DIRECTIONS FOR THIS TASK ▸ Write out the records that appear below, verbatim and complete, but without pictures.

[Stored records]

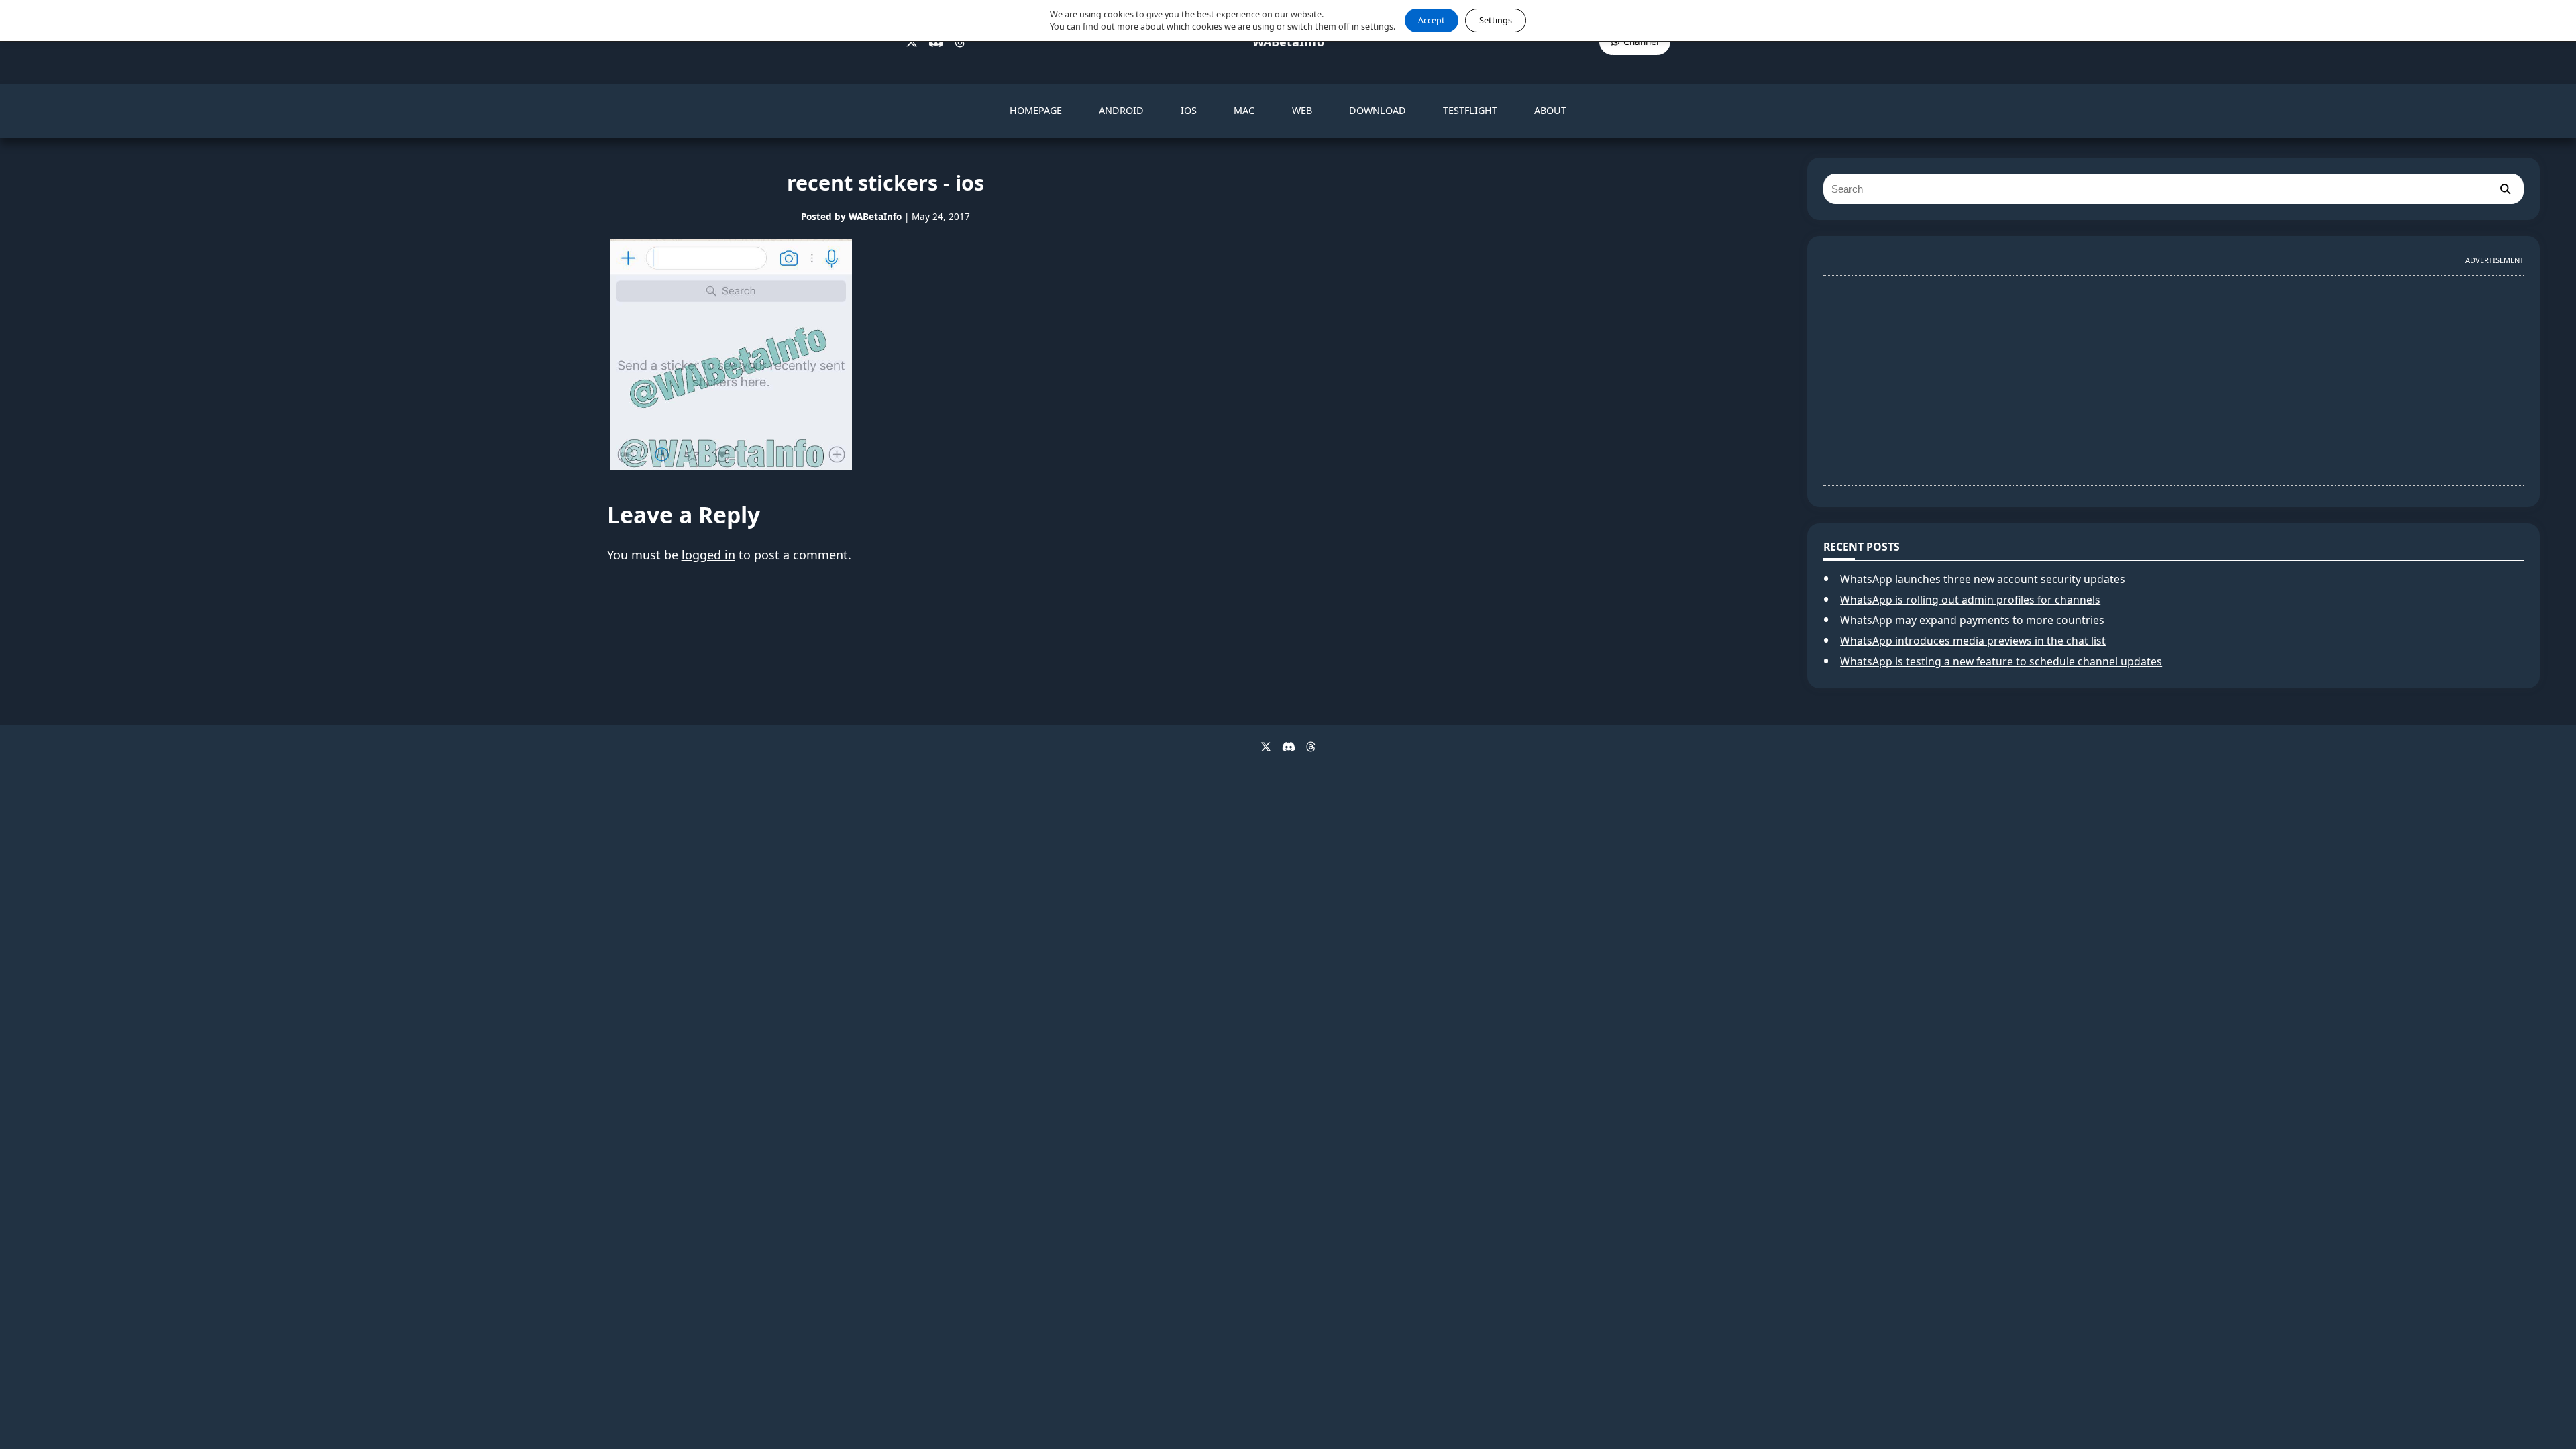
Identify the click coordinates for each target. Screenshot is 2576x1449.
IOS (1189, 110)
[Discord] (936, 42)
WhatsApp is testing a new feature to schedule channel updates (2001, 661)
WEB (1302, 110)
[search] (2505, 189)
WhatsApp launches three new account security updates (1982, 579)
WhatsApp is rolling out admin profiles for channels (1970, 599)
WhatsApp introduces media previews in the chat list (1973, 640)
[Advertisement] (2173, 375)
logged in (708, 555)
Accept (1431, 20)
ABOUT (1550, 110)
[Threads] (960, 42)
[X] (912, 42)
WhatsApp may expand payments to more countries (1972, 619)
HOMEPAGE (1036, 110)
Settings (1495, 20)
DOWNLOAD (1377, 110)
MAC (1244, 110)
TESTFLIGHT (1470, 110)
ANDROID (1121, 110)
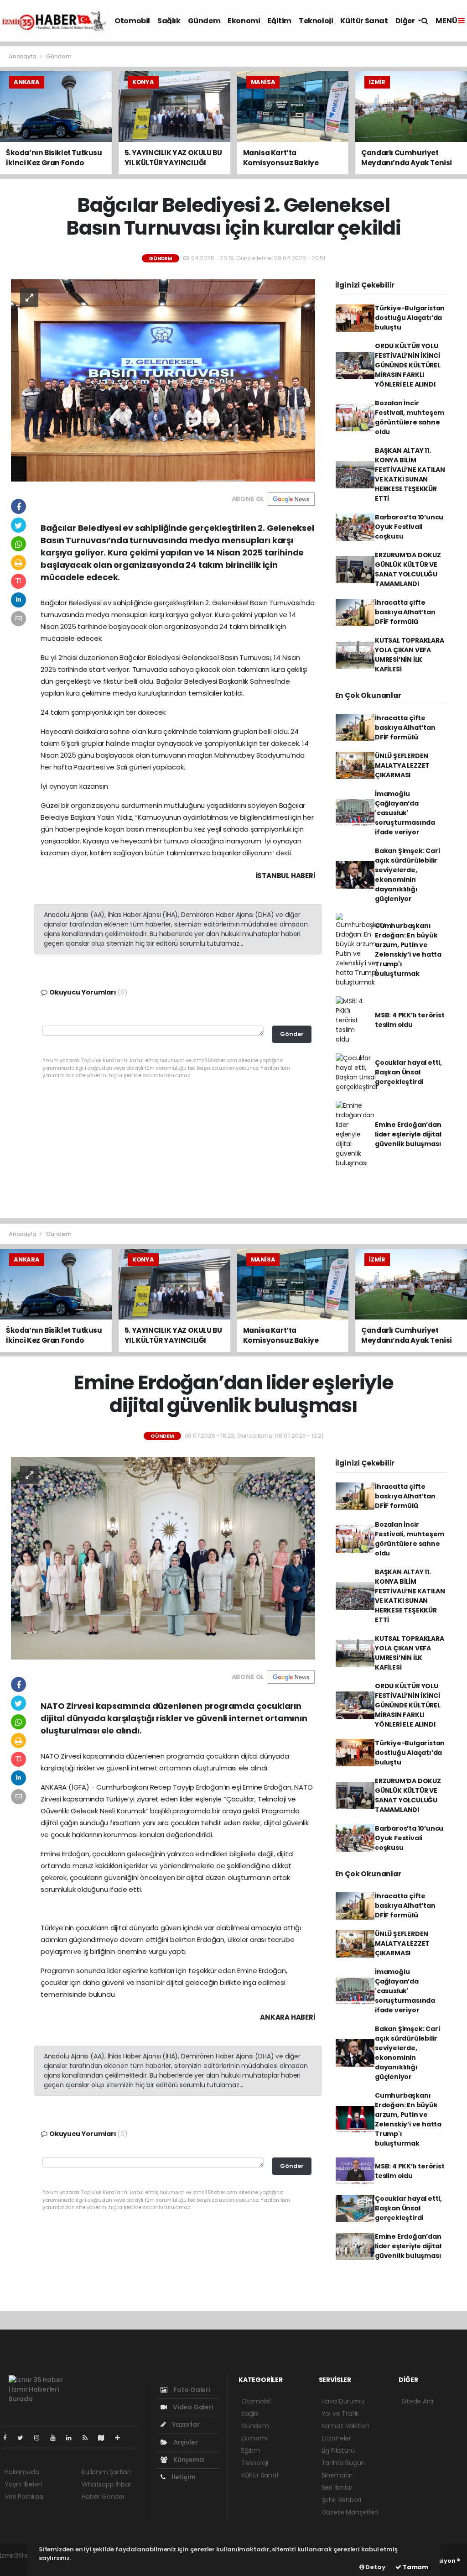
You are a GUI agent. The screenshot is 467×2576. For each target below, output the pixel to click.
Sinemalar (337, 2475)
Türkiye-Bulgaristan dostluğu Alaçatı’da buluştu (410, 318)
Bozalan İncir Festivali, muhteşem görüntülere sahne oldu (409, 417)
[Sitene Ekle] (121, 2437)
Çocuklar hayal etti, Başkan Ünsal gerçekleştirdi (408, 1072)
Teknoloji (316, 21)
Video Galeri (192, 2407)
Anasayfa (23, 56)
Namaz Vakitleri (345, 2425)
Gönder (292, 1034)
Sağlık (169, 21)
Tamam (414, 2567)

ANSWER BELOW ▸
Identify the click coordinates for each target. Screenshot is 2576x1449.
IOS (1189, 110)
[Discord] (936, 42)
WhatsApp is testing a new feature to schedule channel updates (2001, 661)
WEB (1302, 110)
[search] (2505, 189)
WhatsApp launches three new account security updates (1982, 579)
WhatsApp is rolling out admin profiles for channels (1970, 599)
WhatsApp introduces media previews in the chat list (1973, 640)
[Advertisement] (2173, 375)
logged in (708, 555)
Accept (1431, 20)
ABOUT (1550, 110)
[Threads] (960, 42)
[X] (912, 42)
WhatsApp may expand payments to more countries (1972, 619)
HOMEPAGE (1036, 110)
Settings (1495, 20)
DOWNLOAD (1377, 110)
MAC (1244, 110)
TESTFLIGHT (1470, 110)
ANDROID (1121, 110)
You are a GUI agent. The screenshot is 467×2576. For each target below, output the pixel to click.
Sinemalar (337, 2475)
Türkiye-Bulgaristan dostluğu Alaçatı’da buluştu (410, 318)
Bozalan İncir Festivali, muhteşem görüntülere sahne oldu (409, 417)
[Sitene Ekle] (121, 2437)
Çocuklar hayal etti, Başkan Ünsal gerçekleştirdi (408, 1072)
Teknoloji (316, 21)
Video Galeri (192, 2407)
Anasayfa (23, 56)
Namaz Vakitleri (345, 2425)
Gönder (292, 1034)
Sağlık (169, 21)
Tamam (414, 2567)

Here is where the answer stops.